En fait, dans ce cycle migratoire inversé, les muscles qui avaient fui n’ont pas la valeur des cerveaux qui rentrent. Une concordance de temps entre leur passé et leur présent aurait certainement permis de mieux conjuguer ces deux paramètres. Mais les fautes de conjugaison sont connues. Ceux qui reviennent trentenaires sur le papier ont laissé au pays des souvenirs proches de la quarantaine.
Or, on le sait, un footballeur monte vers les sommets entre 24 et 28 ans, vit sa phase de plateau pendant deux ans, avant d’entrer dans le processus de dégénérescence biologique.
A cet âge, tout n’est pas toujours perdu. Mais un facteur qui aurait pu être essentiel dans la réinsertion locale manque souvent. C’est celui-là qui permet de faire la jonction entre le passé et le présent, pour faire un cycle de vie qui ramène à des valeurs de base.
La plupart des footballeurs sénégalais s’exilent à un âge où rien ne les attache encore à une entité. Revenir pour intégrer un club où l’on n’a ni repères ni amour ne porte pas souvent à l’exaltation. Là encore, Ciré Dia est un modèle avec le Jaraaf, participant à la cohésion sociale du groupe, incarnant le modèle de réussite qui montre à ses coéquipiers qu’un “avenir” est possible avec ce club, etc.
Diambars parvient aussi à récupérer des produits dont les trajectoires n’ont pas été heureuses dans l’émigration. De telles immersions sont difficiles quand il s’agit d’électrons libres. Partis tôt, rentrés tard, il leur est difficile de se bâtir une nouvelle identité de club. Moussa Ndiaye (Douane, Jaraaf, Niary Tally) ne l’a pas réussi. Salif Keïta (Douane) non plus.
Il est plus utile de réfléchir au retour des professionnels sénégalais dans le cadre de projets structurels, plutôt que de chercher à entretenir des chimères qui ne durent pas. Ce que d’aucuns tentent par eux-mêmes, à l’exemple de Salif Diao, démultipliant ce qui se fait déjà, pourrait plutôt renforcer l’existant et bénéficier d’entités déjà assises.

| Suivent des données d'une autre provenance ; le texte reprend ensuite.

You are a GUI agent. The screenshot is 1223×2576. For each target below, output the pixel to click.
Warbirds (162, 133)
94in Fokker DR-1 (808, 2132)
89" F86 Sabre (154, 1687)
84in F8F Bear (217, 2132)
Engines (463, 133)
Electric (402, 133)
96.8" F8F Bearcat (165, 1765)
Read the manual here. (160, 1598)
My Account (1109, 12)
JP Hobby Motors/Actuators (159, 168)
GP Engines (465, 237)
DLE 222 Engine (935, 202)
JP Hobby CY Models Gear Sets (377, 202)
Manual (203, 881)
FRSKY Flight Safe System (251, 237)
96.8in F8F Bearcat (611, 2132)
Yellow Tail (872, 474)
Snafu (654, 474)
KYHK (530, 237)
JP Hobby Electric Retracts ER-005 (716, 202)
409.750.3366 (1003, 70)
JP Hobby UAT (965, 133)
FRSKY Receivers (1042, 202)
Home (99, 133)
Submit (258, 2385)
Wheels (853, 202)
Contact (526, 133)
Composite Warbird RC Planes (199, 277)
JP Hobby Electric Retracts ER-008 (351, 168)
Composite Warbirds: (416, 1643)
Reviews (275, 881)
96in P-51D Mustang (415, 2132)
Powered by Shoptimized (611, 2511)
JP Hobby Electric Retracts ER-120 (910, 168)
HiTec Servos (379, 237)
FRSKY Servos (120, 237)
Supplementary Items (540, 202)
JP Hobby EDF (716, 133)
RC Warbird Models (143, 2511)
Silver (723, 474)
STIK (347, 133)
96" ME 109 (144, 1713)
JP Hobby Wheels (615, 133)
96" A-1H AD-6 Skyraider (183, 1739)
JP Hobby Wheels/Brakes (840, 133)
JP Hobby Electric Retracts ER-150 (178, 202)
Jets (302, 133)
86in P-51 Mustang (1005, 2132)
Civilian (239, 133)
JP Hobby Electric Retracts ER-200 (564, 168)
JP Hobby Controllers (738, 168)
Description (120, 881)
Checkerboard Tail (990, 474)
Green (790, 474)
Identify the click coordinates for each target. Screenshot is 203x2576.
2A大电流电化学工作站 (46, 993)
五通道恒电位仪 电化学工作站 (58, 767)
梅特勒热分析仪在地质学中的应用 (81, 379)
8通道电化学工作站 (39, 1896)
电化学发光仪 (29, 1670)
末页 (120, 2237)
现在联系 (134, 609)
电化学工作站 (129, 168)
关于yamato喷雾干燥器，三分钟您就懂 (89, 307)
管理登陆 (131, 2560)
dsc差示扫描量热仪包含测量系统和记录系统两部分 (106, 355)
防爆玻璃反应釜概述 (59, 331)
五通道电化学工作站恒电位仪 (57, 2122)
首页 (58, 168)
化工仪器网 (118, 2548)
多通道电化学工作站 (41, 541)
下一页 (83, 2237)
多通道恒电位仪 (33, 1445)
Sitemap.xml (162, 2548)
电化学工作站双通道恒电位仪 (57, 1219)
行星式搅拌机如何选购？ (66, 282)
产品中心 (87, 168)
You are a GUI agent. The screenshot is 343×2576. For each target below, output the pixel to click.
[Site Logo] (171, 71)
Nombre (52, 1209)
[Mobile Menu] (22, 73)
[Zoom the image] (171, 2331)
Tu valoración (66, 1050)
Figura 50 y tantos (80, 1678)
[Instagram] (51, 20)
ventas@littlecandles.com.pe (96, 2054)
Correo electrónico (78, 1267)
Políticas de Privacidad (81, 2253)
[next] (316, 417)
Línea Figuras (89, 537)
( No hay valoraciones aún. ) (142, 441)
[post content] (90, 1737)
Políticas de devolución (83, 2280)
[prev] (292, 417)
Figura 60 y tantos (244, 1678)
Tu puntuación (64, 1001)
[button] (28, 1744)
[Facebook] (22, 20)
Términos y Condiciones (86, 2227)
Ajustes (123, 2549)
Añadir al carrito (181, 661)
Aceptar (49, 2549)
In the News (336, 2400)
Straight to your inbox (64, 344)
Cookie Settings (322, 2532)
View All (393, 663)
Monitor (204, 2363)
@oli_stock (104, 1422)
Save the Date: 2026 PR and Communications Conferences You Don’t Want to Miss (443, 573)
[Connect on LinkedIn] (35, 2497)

Tous les anciens ne peuvent pas être entraineurs et rares sont ceux qui ont encore des muscles utiles. Mais il y en a sans doute qui peuvent investir dans autre chose que le bâtiment, déjà que le métier de marchand de sommeil ne rapporte plus autant.
A ce jour, le club sénégalais est surtout une usine ou une succursale destinée à l’exportation. Il faut peut-être penser au recyclage des éléments “usagés” pour s’inventer de nouvelles capacités de production et de nouvelles pistes d’émergence.